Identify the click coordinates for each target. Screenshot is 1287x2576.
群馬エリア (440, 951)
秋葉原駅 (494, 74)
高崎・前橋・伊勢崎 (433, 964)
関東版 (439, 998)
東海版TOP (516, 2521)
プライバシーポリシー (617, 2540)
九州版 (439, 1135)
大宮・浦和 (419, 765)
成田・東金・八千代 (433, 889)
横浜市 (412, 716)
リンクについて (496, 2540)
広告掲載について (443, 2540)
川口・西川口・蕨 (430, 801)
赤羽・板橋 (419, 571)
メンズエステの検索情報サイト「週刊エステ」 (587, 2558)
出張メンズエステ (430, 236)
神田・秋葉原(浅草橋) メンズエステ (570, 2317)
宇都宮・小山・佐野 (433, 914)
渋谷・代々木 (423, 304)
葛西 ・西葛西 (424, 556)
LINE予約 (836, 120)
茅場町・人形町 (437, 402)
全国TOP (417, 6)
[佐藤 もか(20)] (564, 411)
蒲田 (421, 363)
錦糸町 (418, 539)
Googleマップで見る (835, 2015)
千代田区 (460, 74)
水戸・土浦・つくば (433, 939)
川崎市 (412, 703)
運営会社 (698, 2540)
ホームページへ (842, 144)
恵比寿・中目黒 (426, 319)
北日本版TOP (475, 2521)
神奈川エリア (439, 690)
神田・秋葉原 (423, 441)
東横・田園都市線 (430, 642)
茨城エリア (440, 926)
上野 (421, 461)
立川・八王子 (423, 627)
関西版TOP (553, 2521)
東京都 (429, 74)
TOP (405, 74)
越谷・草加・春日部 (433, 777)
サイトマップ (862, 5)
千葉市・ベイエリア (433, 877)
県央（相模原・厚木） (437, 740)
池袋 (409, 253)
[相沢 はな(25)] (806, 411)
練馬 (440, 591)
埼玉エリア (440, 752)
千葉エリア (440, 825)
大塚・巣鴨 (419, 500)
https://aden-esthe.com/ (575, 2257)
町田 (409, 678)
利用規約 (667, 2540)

- - -

WHAT YOU WILL DO: Reproduce, exactly and without additions, the run of lines from the start of the listing above to the line bearing "立川・八王子 (423, 627)", inclusive.

WRITTEN ANSWER:
Identify the click coordinates for each target. Screenshot is 1287x2576.
群馬エリア (440, 951)
秋葉原駅 (494, 74)
高崎・前橋・伊勢崎 (433, 964)
関東版 (439, 998)
東海版TOP (516, 2521)
プライバシーポリシー (617, 2540)
九州版 (439, 1135)
大宮・浦和 (419, 765)
成田・東金・八千代 (433, 889)
横浜市 (412, 716)
リンクについて (496, 2540)
広告掲載について (443, 2540)
川口・西川口・蕨 (430, 801)
赤羽・板橋 (419, 571)
メンズエステの検索情報サイト「週刊エステ」 (587, 2558)
出張メンズエステ (430, 236)
神田・秋葉原(浅草橋) メンズエステ (570, 2317)
宇都宮・小山・佐野 (433, 914)
渋谷・代々木 (423, 304)
葛西 ・西葛西 (424, 556)
LINE予約 (836, 120)
茅場町・人形町 (437, 402)
全国TOP (417, 6)
[佐藤 もか(20)] (564, 411)
蒲田 (421, 363)
錦糸町 (418, 539)
Googleマップで見る (835, 2015)
千代田区 (460, 74)
水戸・土浦・つくば (433, 939)
川崎市 (412, 703)
運営会社 (698, 2540)
ホームページへ (842, 144)
恵比寿・中目黒 (426, 319)
北日本版TOP (475, 2521)
神奈川エリア (439, 690)
神田・秋葉原 (423, 441)
東横・田園都市線 (430, 642)
茨城エリア (440, 926)
上野 (421, 461)
立川・八王子 (423, 627)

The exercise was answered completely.